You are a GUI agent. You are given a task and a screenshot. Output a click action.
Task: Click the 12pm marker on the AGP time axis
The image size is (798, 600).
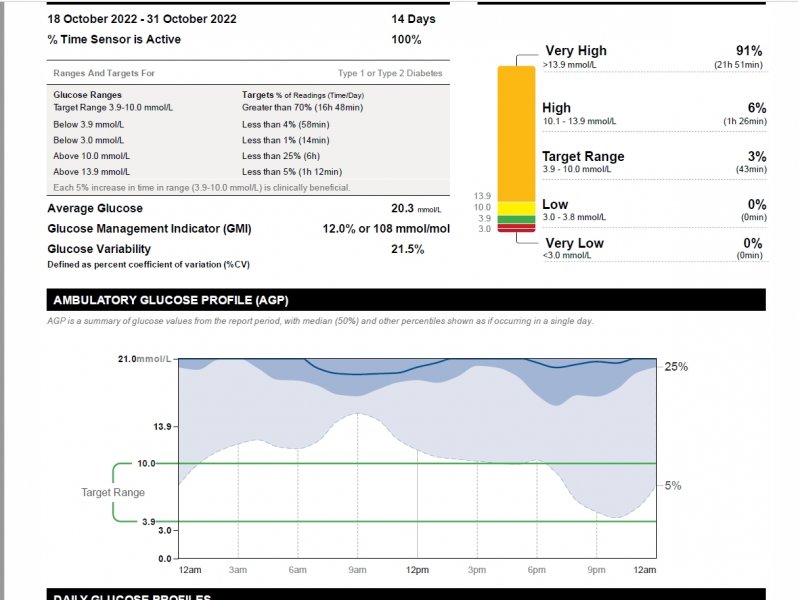pyautogui.click(x=417, y=569)
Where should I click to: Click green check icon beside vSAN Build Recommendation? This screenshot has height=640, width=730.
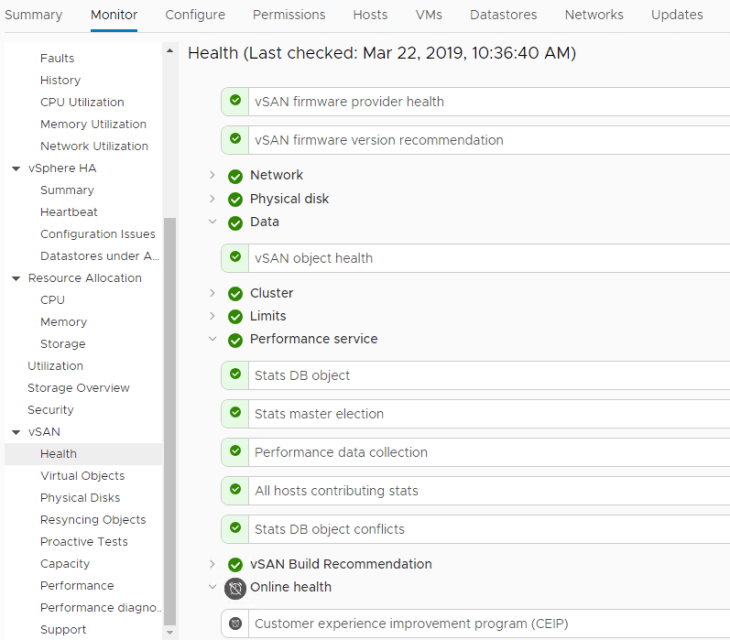[235, 565]
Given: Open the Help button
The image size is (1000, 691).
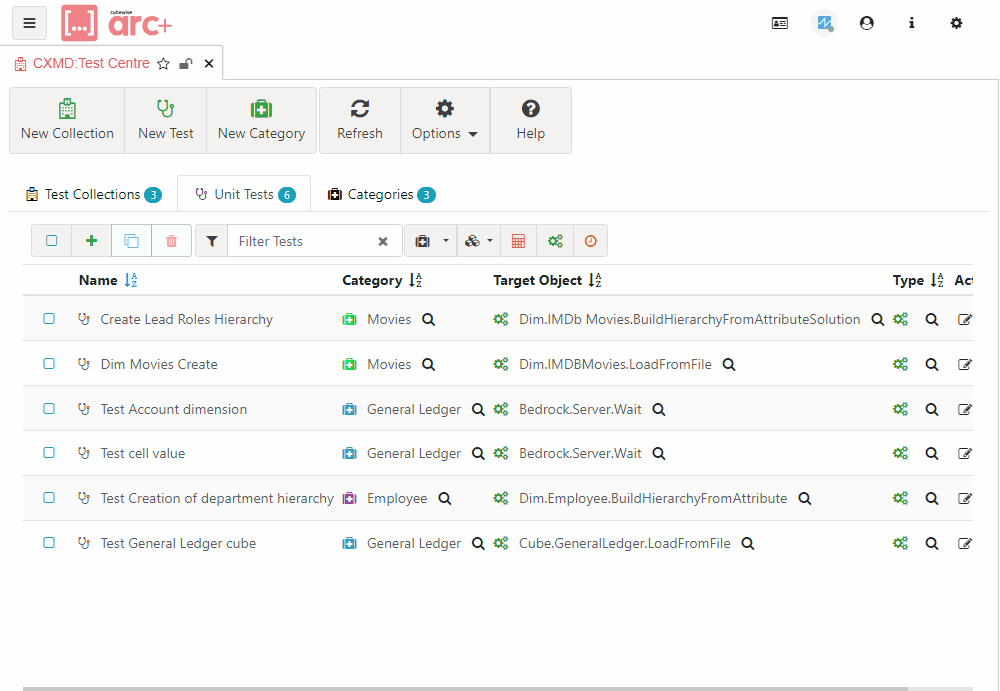Looking at the screenshot, I should [531, 120].
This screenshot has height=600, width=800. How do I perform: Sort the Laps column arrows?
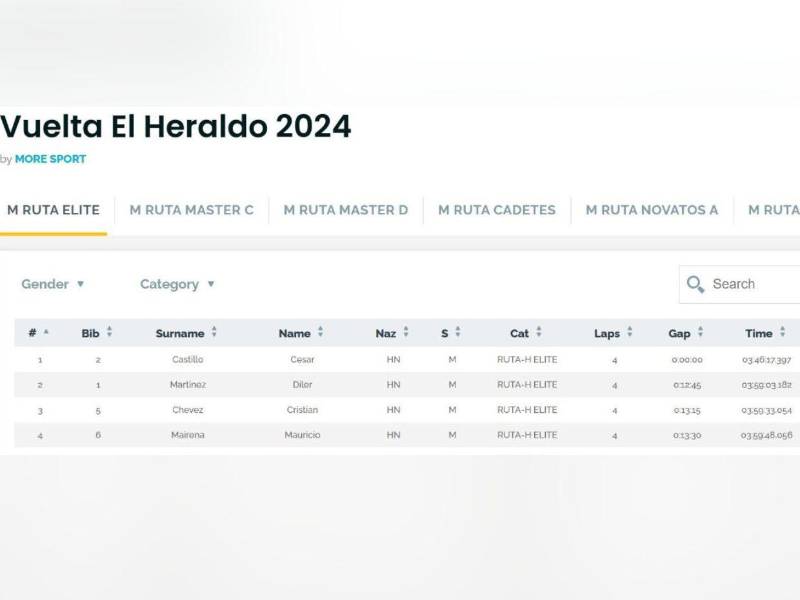point(629,333)
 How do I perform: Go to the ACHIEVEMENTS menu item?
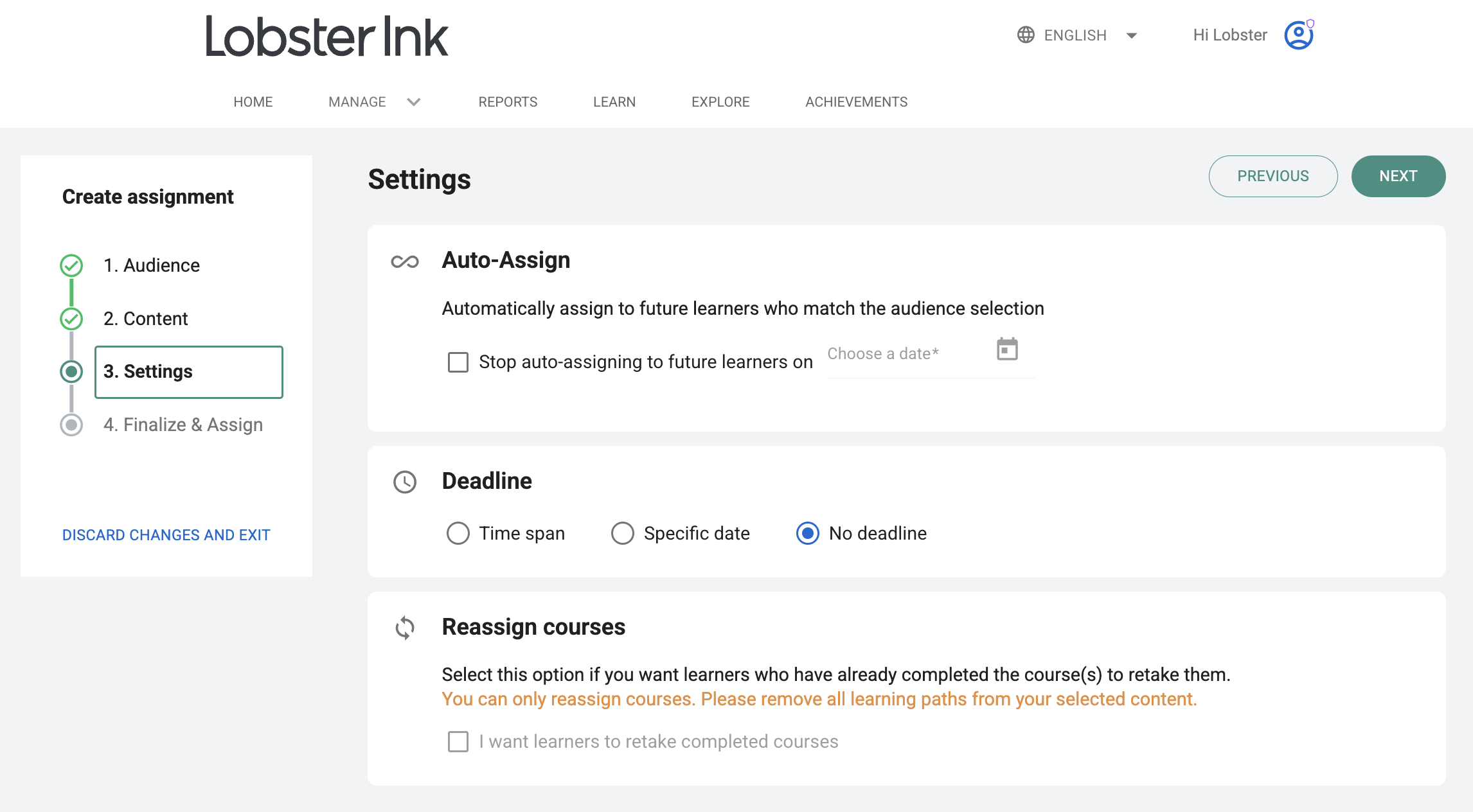857,102
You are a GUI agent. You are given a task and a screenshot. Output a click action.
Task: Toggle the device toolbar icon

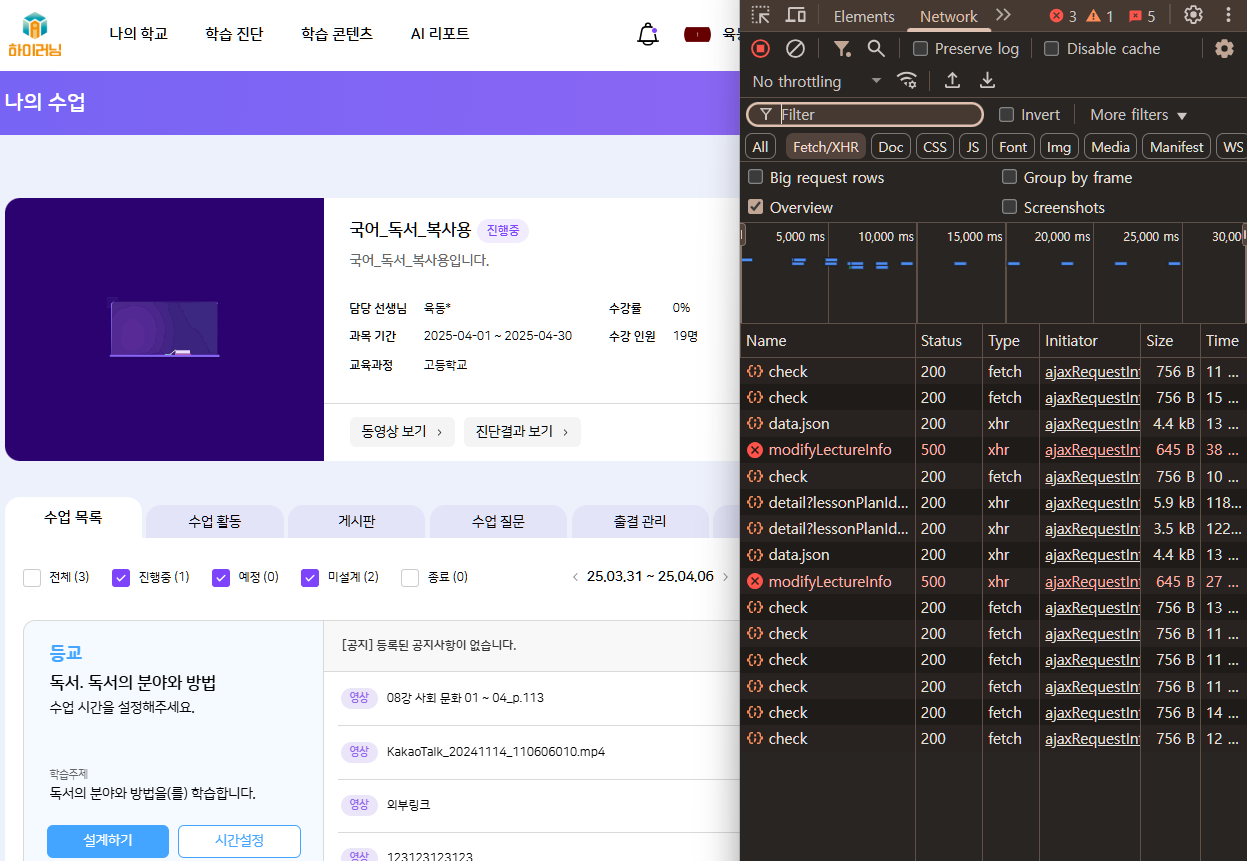pos(796,15)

——————————

→ **WRITTEN TASK**
Pull out every line of the items above that contains the string "height", matching case exactly.

→ **PROBLEM SOLUTION**
Where should I click to: Click green check icon beside vSAN Build Recommendation? This screenshot has height=640, width=730.
This screenshot has height=600, width=800. How do I perform: Sort the Laps column arrows?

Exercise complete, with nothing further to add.